(Exercise materials)
━━━━━━━━━━━━━━━━
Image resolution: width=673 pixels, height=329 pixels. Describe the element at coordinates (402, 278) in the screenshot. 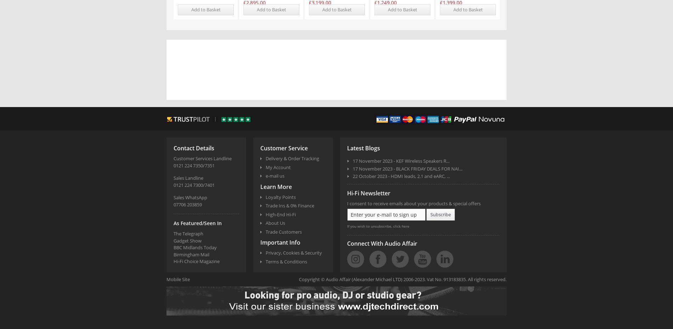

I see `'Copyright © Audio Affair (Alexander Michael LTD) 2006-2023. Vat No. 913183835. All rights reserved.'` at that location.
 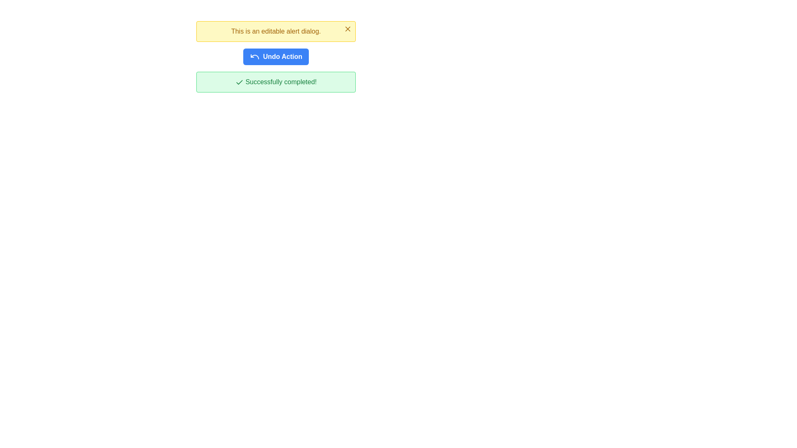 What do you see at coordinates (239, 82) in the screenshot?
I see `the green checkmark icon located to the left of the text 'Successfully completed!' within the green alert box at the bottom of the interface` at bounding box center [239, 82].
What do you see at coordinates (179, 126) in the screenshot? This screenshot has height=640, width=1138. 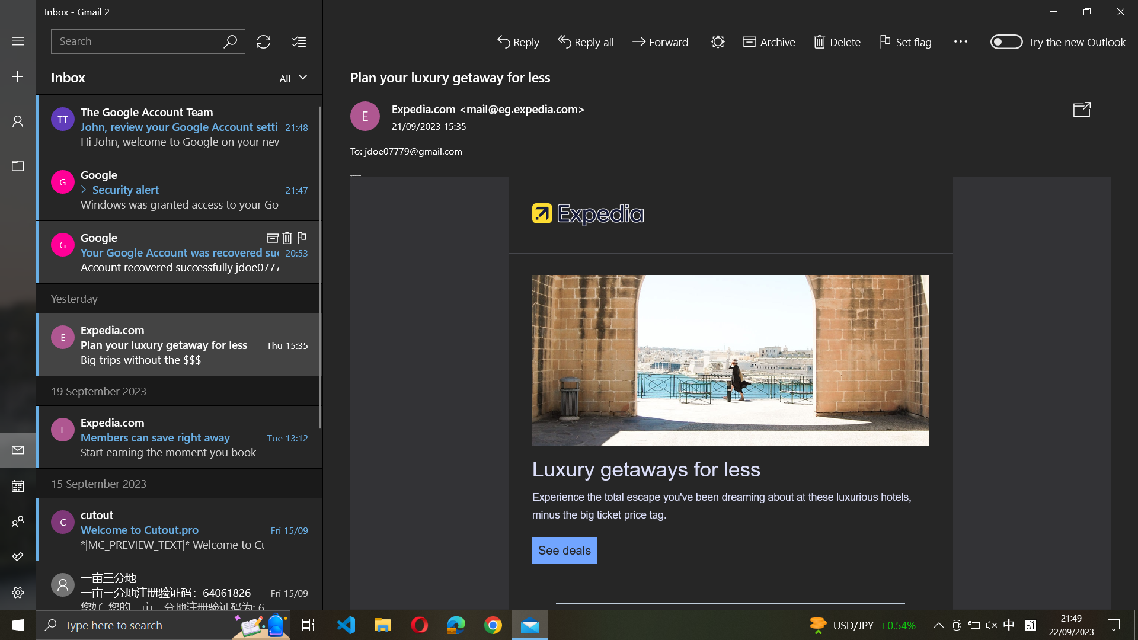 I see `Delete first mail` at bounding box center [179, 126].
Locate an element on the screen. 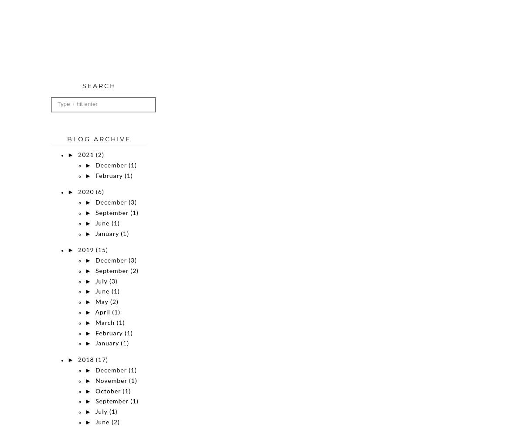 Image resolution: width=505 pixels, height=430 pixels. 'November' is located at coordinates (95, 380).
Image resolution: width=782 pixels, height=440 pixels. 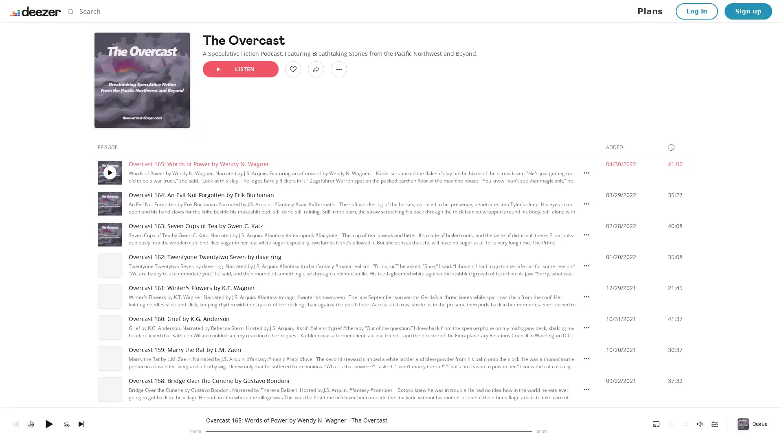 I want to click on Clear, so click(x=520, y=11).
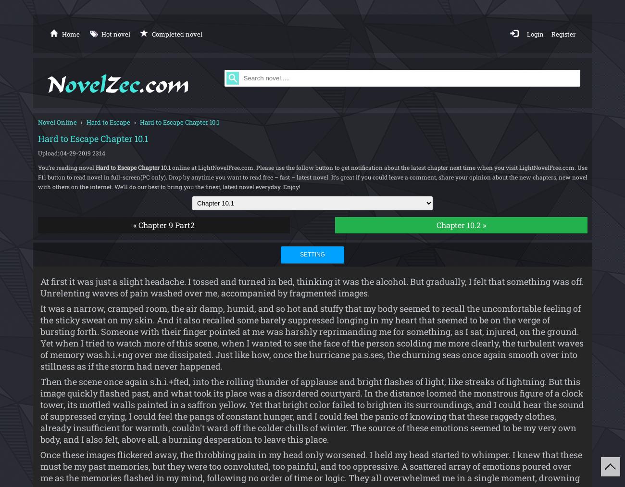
━━━━━━━━━━━━━━━━
(Stated problem) Write out the items above once more, everything from the very first line down to the line containing "center [239, 82].", with both ends included. Leave the pictures out of your answer.

(Task answer)
Image resolution: width=673 pixels, height=329 pixels. Describe the element at coordinates (402, 278) in the screenshot. 

I see `'Copyright © Audio Affair (Alexander Michael LTD) 2006-2023. Vat No. 913183835. All rights reserved.'` at that location.
  What do you see at coordinates (239, 82) in the screenshot?
I see `the green checkmark icon located to the left of the text 'Successfully completed!' within the green alert box at the bottom of the interface` at bounding box center [239, 82].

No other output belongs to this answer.